**Document**
◆ ◆ ◆ ◆
= Pop Physique =

Fitness franchise

Pop Physique is an international barre fitness franchise founded by Jennifer and Deric Williams in 2008. The franchise was founded in Los Angeles, but eventually expanded to other major American cities such as San Francisco and New York, and to Canada.

== History ==

Pop Physique was founded in Silver Lake in 2008 by Jennifer Williams, a former ballerina with her husband Deric. Williams had previously taught pilates before starting Pop Physique with her husband who was a brand developer. The franchise specializes in high-intensity, dance based workouts. Jennifer Williams stated that its fitness regimen was inspired by ballet techniques, and it was compared to the "Lotte Berk" method of dance-based workouts. Pop Physique subsequently opened locations in San Francisco, and announced plans for its first New York City location in September 2015, with plans to operate 22 locations by the end of the year. By 2016, the franchise had over 19 locations in major metropolitan areas of states like California, New York, Maryland, and Florida. It later expanded to Canada under the name "Pop Physique Toronto", opening their first Canadian location in 2017 at Yonge and St. Clair in Deer Park, Toronto.
◆ ◆ ◆ ◆
**What the task asks**
Name every U.S. state that the Pop Physique article lists as having franchise locations by 2016.

**Records provided**
◆ ◆ ◆ ◆
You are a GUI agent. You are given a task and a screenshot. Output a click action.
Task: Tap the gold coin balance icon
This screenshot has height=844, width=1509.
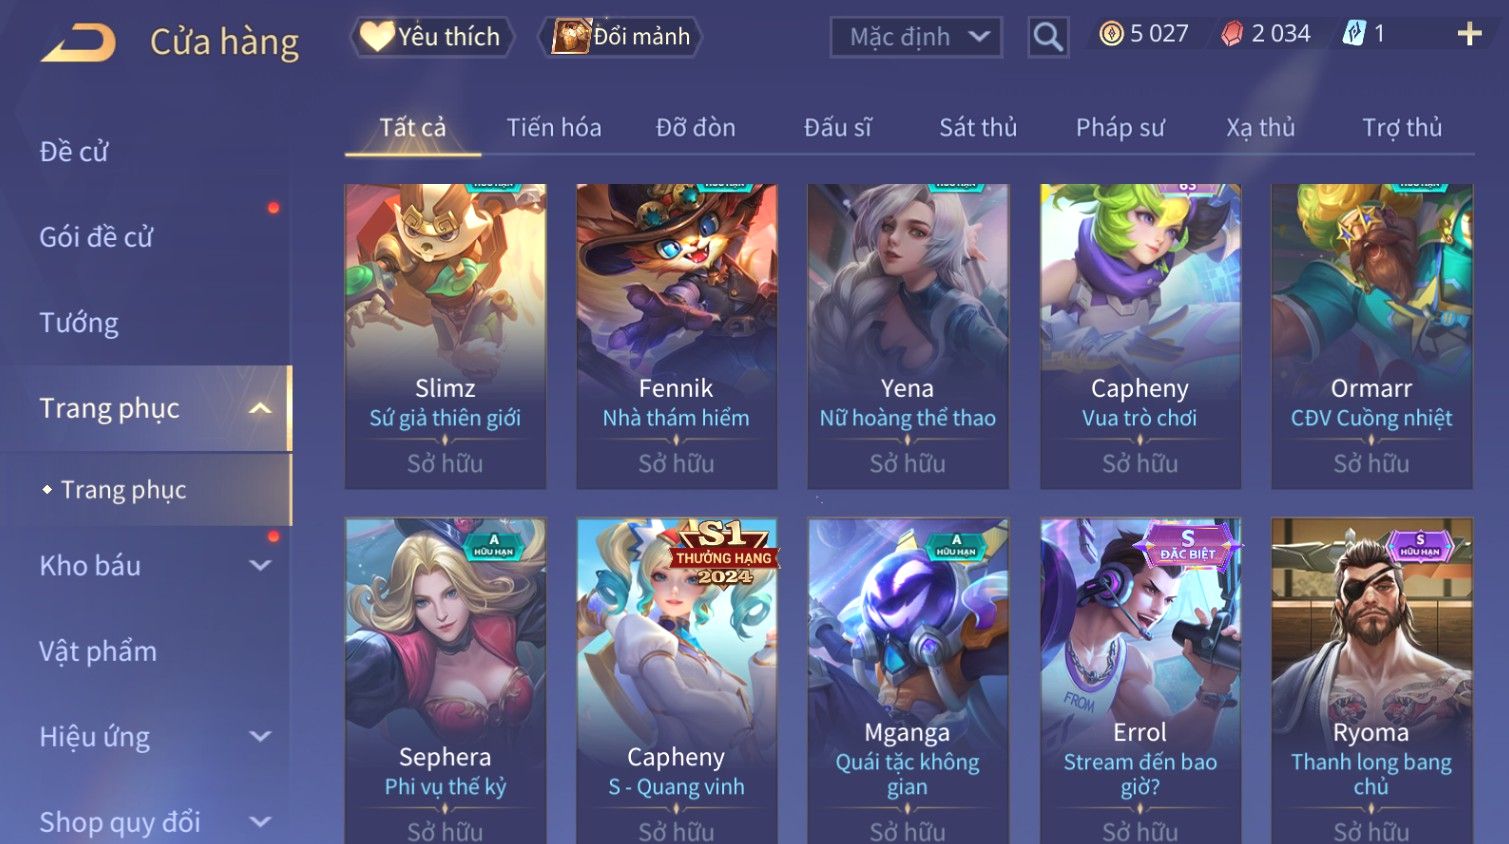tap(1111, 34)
◆ ◆ ◆ ◆
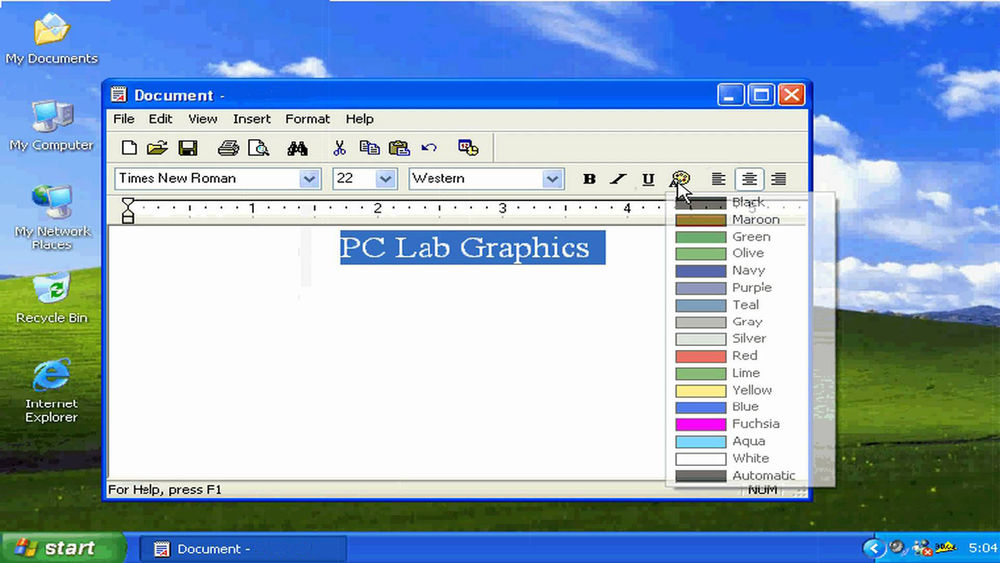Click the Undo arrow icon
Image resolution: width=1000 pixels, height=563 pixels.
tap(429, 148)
◆ ◆ ◆ ◆
**Problem solution**
California, New York, Maryland, Florida